Phenylketonuria (PKU) typically is diagnosed through a blood test. A newborn screening test is performed at the hospital after the baby’s birth. All 50 states require this testing, which is usually performed with a heelstick (prick in the heel) a day or two after the baby is born. Performing the test in the first 24 hours after birth may result in inaccuracies (false negatives). In addition, the test must not be performed until the child has ingested some protein. Tests are considered highly accurate as long as they are performed within seven days of birth. If the screening test is positive, further testing will be performed to positively diagnose PKU. Researchers are investigating potential new blood tests to detect PKU, including improving the accuracy of earlier tests.

In some cases, chorionic villus sampling (CVS) may be performed prior to a child’s birth to detect PKU. During this procedure, a needle is inserted into the lower belly of a pregnant woman to obtain a small sampling of cells from the placenta for analysis. 
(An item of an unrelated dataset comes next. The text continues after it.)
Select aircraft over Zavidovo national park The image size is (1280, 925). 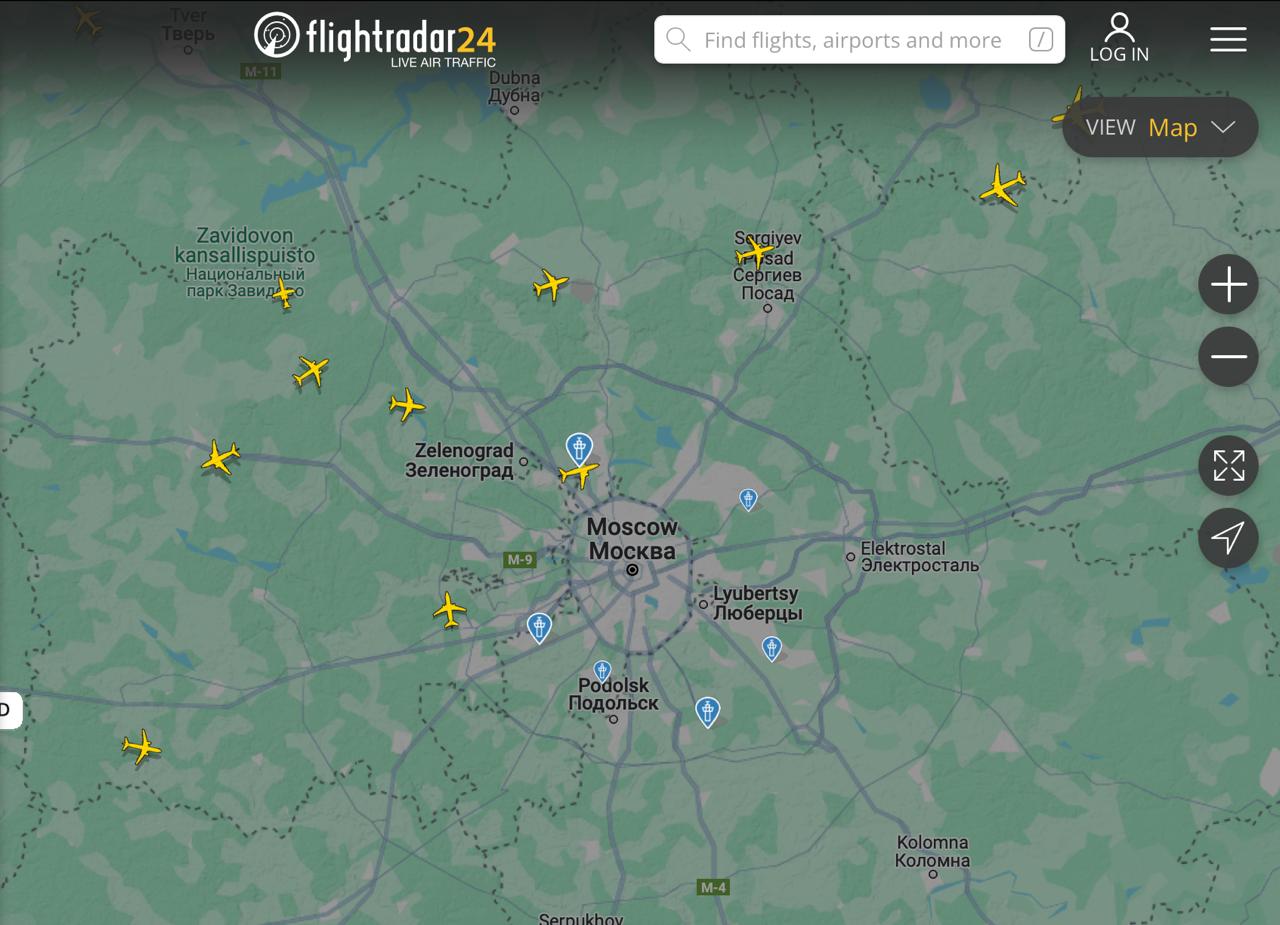tap(284, 293)
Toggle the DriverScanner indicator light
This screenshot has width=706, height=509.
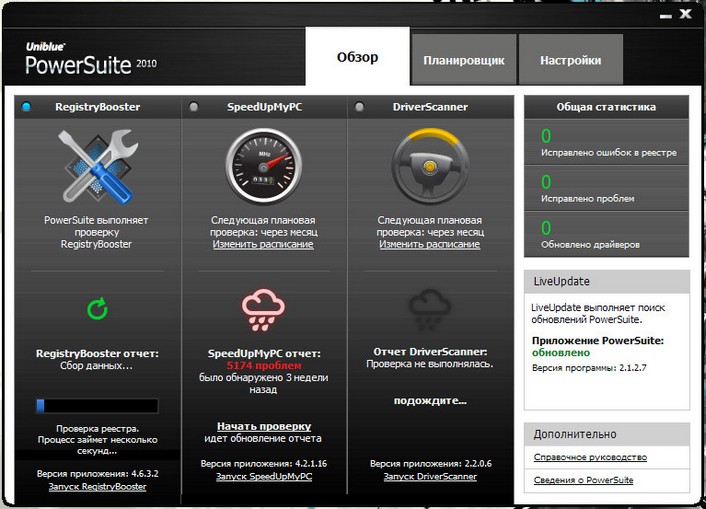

If children are diagnosed with PKU, they will undergo treatment that involves a special diet to prevent possible brain damage. Older adults who have a history of PKU, have gone off the diet and have experienced deficits in motor function and cognitive difficulties or decline may undergo magnetic resonance imaging (MRI) testing to determine if the condition has affected the brain. MRI testing can reveal evidence of demyelination (loss of myelin, a substance in the white matter that insulates nerve endings).